问题描述
请根据下方原文回答:字符串1234的全排列按字典顺序排好后,序号为20的是哪个排列?

原文

分类分类
2015-03-28 09:25作者:zhao
好吧,承认标题有点绕,文字不太好描述,还是举例吧,
比如我们知道字符串1234的全排列有4!=24种,把24种排列按字典顺序排列如下:
1234 1
1243 2
1324 3
1342 4
1423 5
1432 6
2134 7
2143 8
2314 9
2341 10
2413 11
2431 12
3124 13
3142 14
3214 15
3241 16
3412 17
3421 18
4123 19
4132 20
4213 21
4231 22
4312 23
4321 24
那么问题来了,求某算法或思路,满足根据序号求排列,
比如给出20,怎么得出4132,给出13,怎么得出3124
解答如下:
public class ChoiceDict {
public static void main(String[] args) {
ChoiceDict a = new ChoiceDict();
int count = 4;//输入元素个数按照 1234
int choice=13;
int[] p = new int[count];
for (int i = 1; i <= p.length; i++) {
p[i - 1] = i;
}
boolean con;
// long start=System.currentTimeMillis();
do {
if(choice--==0)
a.pr(p);// 输出排列
con = a.next(p);// 求出按字典序排列的下一个排列p
} while (con);
//System.out.println(System.currentTimeMillis()-start);
}
public int indexof(int[] n) {
int index = -1;
for (int i = n.length - 1; i >= 1; i--) {
if (n[i - 1] < n[i]) {
index = i - 1;
break;
}
}
return index;
}
public int indexmin(int ini, int[] n) {
int index = n.length - 1;
int min = n[ini + 1];
for (int i = ini + 1; i < n.length; i++) {
if (n[i] <= min && n[i] > n[ini]) {
min = n[i];
index = i;
}
}
return index;
}
public void swap(int index1, int index2, int[] n) {
int temp;
temp = n[index1];
n[index1] = n[index2];
n[index2] = temp;
}
public void oppositeDirection(int index1, int[] n) {
for (int i = index1 + 1, j = n.length - 1, k = 0, temp; k <= (n.length - i) / 2; i++, j--, k++) {
temp = n[i];
n[i] = n[j];
n[j] = temp;
}
}
public boolean next(int[] n) {
int index1 = indexof(n);
if (index1 == -1) {
return false;
}
int index2 = indexmin(index1, n);
swap(index1, index2, n);
oppositeDirection(index1, n);
return true;
}
public void pr(int[] n) {
for (int i = 0; i < n.length; i++) {
System.out.print(n[i] + " ");
}
System.out.println();
}
}
js实现方法
getNum(bits, index)

可用数据

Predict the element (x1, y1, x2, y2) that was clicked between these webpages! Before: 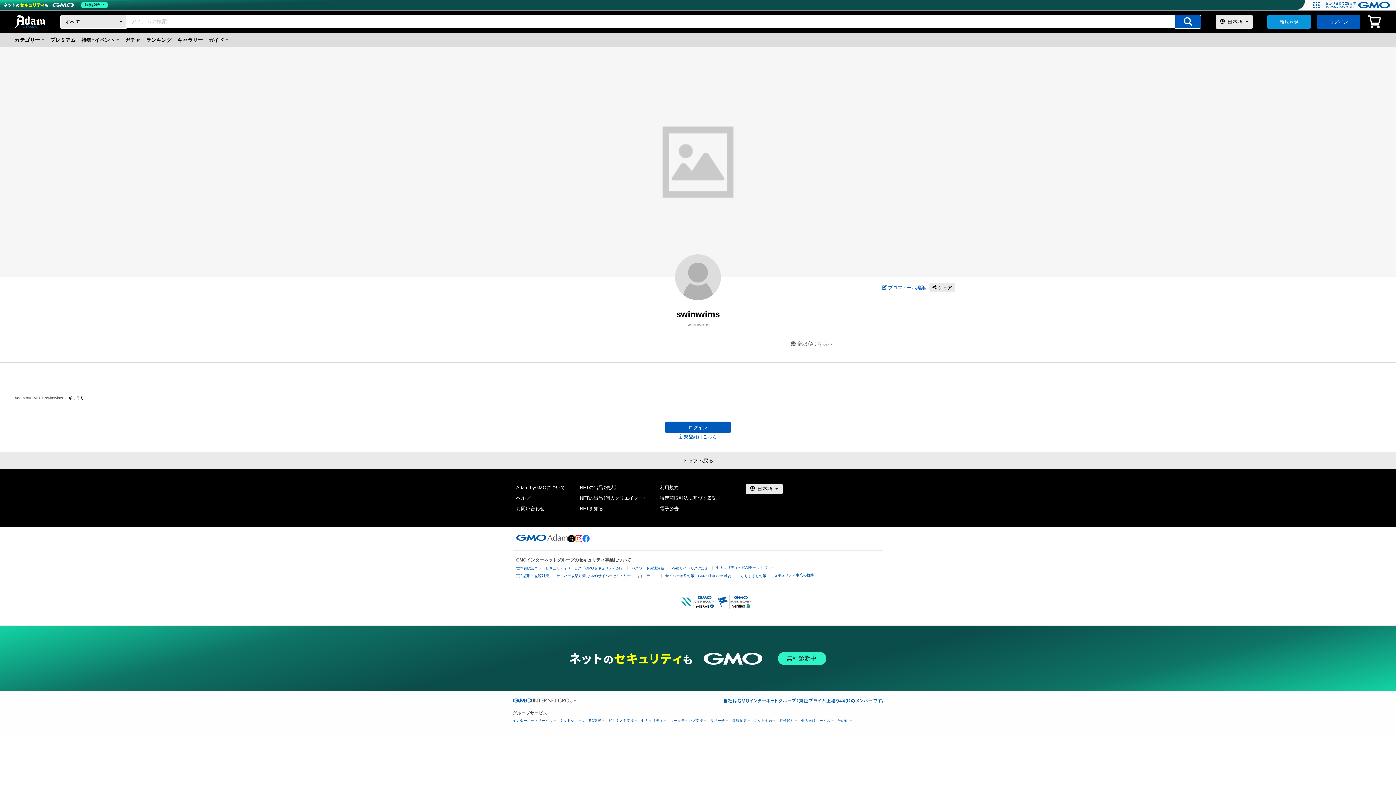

参考答案
4132